2. It’s objected, If Christ’s righteousness be formally made ours, this would make God’s judgment to be otherwise than according to truth.  For (say they) by imputed righteousness we should be pronounced just, and accounted as righteous, when yet we are in our selves imperfect; and that God should at the same time look upon us, and account us to be both perfect and imperfect, is that which is exceedingly wondered at.

But (not to say any thing of being made formally righteous by Christ’s righteousness, which is acknowledged an expression subject to misconstruction) will not this overthrow the Doctrine of Christ’s Satisfaction also? For how can we at the same time be looked upon by God, as having the debt paid in our Surety, and yet in our selves guilty? How at the same time doth God blot out our sins, and yet sin remaineth in us?

2. If it be impossible to be accounted imperfect in Sanctification, and yet perfect in Justification, then one of these absurdities must necessarily be maintained, either that our Justification is imperfect, and if so, then we can have but imperfect peace and joy, seeing our pardon and righteousness is imperfect, or else our sanctification is perfect, which yet is expressly denied by that Author of the Sermon, page 17. It’s therefore necessary that God should look upon our sanctification as imperfect, though our Justification be perfect.

3. God’s judgment is according to righteousness and truth, we be pronounced righteous in Christ, though sinners in ourselves, for there is a righteousness whereby we are made righteous, and this righteousness is by God made ours, we being in the number of those whom Christ undertook to be made a Surety for; So that we are not to account this imputation a mere bare thought in God without any foundation {305} of truth, for as truly and as really as Christ died, and rose again; so real are the benefits which a believer partaketh of by him.  Therefore imputation is grounded upon the sure performance of that which Christ undertook for us, and if a tittle of the Law shall not fall to the ground, [Matt. 5.18,] much less shall any of those benefits he hath purchased.  Now there cannot be imagined any way how Christ’s benefits should be derived to us, but by imputation.

3. Castellio objects, That this imputed righteousness, or the Doctrine of it is very pleasing to flesh and blood; Every one will in a carnal manner be glad of this, for hereby we shall not be troubled about our own righteousness, we will not much matter how or what we do, because Christ hath done all for us.  But this is as the Papists object against justifying faith, they say, This Doctrine is a ground of all carnal security and presumption, let a man live as he list it’s but believing, and then he shall be saved.

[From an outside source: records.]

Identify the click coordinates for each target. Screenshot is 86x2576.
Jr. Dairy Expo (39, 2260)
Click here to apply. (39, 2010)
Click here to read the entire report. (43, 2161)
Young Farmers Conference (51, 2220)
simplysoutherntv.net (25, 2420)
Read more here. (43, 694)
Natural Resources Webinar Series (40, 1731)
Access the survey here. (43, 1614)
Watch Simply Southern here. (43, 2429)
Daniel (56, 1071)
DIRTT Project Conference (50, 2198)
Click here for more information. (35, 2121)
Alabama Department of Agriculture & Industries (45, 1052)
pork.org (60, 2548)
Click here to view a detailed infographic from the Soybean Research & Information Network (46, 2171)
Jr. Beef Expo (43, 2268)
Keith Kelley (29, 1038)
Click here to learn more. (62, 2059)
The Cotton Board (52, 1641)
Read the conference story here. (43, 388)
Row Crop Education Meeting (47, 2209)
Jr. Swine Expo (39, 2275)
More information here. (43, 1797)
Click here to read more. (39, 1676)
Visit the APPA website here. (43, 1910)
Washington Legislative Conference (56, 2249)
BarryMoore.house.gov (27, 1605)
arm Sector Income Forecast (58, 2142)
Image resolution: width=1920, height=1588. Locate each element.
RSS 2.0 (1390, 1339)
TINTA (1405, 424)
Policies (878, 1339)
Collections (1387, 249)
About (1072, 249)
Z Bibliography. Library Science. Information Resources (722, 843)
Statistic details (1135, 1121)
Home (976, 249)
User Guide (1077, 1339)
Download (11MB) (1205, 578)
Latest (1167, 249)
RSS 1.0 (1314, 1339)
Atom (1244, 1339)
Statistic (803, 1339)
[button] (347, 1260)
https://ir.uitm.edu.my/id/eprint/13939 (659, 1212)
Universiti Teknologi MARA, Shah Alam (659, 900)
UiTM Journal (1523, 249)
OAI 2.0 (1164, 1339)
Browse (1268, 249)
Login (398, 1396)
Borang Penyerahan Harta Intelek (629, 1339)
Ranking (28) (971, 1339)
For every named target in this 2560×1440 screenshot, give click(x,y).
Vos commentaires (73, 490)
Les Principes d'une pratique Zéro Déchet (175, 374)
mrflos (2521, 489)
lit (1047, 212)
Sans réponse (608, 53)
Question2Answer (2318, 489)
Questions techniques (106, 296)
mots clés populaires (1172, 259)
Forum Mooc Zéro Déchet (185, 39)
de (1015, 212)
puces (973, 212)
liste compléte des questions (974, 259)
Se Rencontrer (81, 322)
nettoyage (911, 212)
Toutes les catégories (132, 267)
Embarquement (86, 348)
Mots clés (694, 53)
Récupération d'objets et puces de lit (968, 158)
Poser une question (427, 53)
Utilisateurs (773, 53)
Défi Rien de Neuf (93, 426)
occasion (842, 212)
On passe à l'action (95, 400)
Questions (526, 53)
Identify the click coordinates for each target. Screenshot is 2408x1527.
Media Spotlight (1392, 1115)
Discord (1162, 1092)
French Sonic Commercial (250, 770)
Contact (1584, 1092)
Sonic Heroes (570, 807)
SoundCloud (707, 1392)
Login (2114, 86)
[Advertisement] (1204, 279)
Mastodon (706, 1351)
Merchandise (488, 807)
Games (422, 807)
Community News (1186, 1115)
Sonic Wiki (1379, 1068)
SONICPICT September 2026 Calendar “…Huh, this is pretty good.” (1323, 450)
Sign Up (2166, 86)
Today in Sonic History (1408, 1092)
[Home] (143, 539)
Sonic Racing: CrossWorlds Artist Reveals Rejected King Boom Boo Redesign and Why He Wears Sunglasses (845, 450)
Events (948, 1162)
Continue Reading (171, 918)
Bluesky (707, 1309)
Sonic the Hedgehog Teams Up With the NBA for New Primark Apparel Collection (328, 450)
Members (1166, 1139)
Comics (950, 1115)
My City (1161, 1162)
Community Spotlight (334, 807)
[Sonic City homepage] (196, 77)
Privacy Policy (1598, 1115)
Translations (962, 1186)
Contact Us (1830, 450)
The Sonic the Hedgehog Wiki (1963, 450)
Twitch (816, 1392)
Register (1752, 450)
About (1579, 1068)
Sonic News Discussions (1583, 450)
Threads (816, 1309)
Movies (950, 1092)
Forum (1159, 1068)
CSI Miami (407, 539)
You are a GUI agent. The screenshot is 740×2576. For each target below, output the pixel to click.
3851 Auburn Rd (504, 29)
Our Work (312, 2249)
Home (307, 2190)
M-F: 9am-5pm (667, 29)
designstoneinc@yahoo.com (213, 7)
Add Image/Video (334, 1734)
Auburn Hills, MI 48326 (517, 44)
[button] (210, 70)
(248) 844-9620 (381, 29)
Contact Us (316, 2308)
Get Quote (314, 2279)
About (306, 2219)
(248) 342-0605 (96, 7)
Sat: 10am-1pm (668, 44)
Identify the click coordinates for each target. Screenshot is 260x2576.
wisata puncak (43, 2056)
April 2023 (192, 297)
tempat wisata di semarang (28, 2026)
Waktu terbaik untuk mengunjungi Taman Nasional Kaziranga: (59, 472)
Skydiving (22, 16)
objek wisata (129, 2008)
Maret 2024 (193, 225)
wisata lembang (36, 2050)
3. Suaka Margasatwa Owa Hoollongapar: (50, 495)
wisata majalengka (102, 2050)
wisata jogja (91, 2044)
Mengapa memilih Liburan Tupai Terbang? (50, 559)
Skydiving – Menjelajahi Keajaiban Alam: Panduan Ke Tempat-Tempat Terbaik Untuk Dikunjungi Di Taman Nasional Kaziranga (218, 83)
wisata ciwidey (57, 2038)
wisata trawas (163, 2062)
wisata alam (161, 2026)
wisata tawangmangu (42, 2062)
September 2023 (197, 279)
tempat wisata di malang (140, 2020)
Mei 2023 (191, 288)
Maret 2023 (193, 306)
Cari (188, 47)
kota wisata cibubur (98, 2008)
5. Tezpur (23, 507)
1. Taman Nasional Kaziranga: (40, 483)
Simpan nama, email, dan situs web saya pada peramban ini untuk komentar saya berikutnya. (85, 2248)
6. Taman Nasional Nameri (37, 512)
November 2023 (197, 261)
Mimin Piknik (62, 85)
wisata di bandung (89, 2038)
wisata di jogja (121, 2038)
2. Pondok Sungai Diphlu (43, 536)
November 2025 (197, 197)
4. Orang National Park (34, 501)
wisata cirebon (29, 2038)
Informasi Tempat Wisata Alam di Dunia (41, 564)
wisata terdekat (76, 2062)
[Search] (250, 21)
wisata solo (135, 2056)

Now to all this we answer truly, That the way of faith and imputed righteousness is most contrary to flesh and blood, we see Rom. 10.3, That the Jews would not submit to the righteousness of God, but went about to establish their own righteousness, and they spake the natural inclination of all, who said, What shall we do that we might be saved?  It was long ere Paul could renounce all the things that were gain to him, and prize the righteousness of Christ only.  It’s not then a doctrine pleasing to flesh and blood, but altogether contrary, for it driveth a man into self-judging, a self-abhorrency, a self-renunciation, and makes Christ to be all in all.  By Pharisaical and Popish doctrines we see, that it’s more pleasing to flesh and blood to set upon some extraordinary works, and to make them the matter of our righteousness before God. What else is considerable in this Doctrine of imputed righteousness, will be more largely handled hereafter.